Somehow I’m not successful by running

$ export CUDA_HOME=/usr/local/cuda-10.2
$ nvc++ -o test -std=c++17 -stdpar
nvc++-Error-CUDA version 10.2 is not available in this installation. Please read documentation for CUDA_HOME to solve this issue
$ which nvc++

however what I now tried is adding a symlink:

$ sudo ln -s /usr/local/cuda-10.2 /opt/nvidia/hpc_sdk/Linux_aarch64/20.7/cuda/10.2

Compilation succeeds.
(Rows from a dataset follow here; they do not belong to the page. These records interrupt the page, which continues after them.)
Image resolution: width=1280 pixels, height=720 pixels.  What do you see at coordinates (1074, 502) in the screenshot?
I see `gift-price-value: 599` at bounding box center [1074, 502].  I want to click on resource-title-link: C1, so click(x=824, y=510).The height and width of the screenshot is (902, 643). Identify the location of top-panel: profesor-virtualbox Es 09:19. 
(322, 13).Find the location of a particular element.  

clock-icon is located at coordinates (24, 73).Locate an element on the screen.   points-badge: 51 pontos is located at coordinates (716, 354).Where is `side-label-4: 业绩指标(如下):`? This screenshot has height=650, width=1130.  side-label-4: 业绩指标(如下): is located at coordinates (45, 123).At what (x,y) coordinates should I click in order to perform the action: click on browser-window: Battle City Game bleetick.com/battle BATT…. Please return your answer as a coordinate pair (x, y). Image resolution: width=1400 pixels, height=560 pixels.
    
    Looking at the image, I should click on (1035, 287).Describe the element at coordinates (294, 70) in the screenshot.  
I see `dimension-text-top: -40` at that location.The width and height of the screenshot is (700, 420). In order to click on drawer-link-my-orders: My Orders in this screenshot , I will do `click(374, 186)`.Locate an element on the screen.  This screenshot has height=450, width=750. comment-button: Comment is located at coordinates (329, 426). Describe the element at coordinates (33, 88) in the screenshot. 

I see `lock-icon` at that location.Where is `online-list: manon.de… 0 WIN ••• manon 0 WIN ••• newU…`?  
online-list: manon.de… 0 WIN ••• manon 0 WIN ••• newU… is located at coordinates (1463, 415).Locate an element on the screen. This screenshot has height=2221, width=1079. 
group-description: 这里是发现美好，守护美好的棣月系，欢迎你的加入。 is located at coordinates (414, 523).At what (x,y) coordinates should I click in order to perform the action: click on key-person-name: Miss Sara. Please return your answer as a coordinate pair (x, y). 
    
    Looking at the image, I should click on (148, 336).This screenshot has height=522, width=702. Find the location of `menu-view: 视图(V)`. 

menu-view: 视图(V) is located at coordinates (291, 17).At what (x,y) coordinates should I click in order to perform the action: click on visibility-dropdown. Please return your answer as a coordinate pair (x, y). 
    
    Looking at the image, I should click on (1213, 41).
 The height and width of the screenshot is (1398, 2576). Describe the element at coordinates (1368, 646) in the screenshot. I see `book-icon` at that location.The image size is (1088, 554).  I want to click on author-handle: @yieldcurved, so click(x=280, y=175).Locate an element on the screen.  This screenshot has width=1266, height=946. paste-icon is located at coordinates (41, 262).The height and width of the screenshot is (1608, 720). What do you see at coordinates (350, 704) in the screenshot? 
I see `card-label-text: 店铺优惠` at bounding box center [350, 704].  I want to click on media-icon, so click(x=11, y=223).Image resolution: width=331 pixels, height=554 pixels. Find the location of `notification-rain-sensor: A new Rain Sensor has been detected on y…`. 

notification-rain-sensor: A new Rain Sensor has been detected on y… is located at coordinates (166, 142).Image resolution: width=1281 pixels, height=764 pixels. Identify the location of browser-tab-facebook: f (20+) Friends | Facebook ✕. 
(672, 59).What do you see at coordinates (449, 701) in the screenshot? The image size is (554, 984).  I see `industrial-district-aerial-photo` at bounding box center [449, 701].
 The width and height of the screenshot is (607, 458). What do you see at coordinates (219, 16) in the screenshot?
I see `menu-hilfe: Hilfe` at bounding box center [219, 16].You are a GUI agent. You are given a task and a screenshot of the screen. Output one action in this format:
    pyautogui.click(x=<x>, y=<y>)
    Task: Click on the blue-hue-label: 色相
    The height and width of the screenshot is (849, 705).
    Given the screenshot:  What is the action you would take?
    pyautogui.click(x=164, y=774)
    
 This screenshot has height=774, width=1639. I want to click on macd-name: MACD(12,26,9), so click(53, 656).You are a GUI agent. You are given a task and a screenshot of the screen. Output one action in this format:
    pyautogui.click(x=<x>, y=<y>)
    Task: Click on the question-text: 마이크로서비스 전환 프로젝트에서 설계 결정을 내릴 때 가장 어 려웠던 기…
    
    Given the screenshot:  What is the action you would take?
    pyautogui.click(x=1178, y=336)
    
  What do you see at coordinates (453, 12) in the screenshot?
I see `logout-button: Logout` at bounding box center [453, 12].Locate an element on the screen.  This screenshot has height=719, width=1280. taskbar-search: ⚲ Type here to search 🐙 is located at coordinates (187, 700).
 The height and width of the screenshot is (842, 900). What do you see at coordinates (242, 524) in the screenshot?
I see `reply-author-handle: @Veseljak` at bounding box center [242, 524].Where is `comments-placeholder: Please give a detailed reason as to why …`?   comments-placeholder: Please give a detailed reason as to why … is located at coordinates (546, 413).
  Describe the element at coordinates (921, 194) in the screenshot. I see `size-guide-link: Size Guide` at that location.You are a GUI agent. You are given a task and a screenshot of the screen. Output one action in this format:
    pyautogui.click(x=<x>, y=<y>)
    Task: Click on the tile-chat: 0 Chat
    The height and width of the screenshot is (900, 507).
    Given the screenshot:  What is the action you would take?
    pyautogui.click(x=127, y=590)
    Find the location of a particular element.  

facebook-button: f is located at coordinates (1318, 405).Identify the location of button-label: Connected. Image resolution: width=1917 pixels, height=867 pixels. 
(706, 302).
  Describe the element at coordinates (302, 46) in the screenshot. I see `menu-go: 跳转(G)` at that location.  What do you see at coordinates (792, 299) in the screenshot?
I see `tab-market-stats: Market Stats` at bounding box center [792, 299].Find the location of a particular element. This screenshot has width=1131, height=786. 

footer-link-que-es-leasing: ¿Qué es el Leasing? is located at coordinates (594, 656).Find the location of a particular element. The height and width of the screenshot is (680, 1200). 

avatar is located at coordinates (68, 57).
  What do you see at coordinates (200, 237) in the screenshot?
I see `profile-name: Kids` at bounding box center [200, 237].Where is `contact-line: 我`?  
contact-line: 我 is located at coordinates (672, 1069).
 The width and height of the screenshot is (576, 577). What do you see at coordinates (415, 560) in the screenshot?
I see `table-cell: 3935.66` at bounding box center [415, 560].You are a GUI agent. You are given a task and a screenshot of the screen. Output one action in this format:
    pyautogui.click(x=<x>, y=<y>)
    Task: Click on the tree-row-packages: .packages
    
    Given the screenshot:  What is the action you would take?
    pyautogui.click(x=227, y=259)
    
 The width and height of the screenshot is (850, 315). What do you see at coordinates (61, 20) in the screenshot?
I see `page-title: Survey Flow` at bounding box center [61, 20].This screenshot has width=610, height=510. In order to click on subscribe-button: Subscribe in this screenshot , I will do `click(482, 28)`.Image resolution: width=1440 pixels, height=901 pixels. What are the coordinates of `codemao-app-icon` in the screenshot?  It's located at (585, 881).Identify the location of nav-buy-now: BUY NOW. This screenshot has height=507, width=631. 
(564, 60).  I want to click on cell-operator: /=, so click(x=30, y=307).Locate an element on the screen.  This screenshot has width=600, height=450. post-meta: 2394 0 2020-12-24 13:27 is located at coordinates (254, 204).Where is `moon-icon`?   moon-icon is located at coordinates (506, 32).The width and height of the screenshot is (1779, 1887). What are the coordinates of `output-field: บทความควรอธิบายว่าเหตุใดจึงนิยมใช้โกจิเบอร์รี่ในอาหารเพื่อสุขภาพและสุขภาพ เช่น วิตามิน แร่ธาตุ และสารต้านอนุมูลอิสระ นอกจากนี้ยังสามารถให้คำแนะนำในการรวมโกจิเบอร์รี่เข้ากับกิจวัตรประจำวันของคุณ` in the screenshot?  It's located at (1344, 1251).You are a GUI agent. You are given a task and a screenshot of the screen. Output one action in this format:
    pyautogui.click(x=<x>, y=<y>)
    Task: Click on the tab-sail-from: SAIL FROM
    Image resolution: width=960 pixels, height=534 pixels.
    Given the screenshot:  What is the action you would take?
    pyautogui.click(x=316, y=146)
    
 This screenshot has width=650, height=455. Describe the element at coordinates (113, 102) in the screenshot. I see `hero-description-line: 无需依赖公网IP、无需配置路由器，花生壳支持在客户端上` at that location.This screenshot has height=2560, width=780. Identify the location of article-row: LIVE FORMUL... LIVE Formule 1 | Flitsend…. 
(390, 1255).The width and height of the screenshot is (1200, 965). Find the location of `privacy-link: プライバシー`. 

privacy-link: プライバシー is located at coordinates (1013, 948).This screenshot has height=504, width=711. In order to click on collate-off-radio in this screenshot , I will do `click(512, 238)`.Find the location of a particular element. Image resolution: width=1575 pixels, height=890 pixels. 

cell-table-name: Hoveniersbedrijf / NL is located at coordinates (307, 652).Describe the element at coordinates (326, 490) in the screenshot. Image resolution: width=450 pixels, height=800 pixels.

So I was poking a bit more about how I misunderstood the usage of CUDA_HOME and discovered that the following also works for me

nvc++ CUDA_HOME=/usr/local/cuda-10.2 -o test -std=c++17 -stdpar

(i.e. the assignment of CUDA_HOME done as argument to nvc++ instead of environment variable.)

Either way I am now able to compile and run nvc++ compiled code.


It should work as an environment variable so I filed a problem report, TPR #28983. It appears to not recognize CUDA_HOME as an env variable but only with “-stdpar” on ARM. It works as expected with “-acc” on ARM and “-stdpar” is fine on x86.

Glad you we able to get it to work by adding CUDA_HOME on the command line.

Hi Paul,

I should have mentioned before that technically we don’t support CUDA 10.2 on ARM. The minimum CUDA version is 11.0, or driver 450. See:

It may work, but since 20.7 was the first release to support ARM, we didn’t go back and validate on older CUDA versions.


Hi Mat,

okay, I’ll look into upgrading cuda then.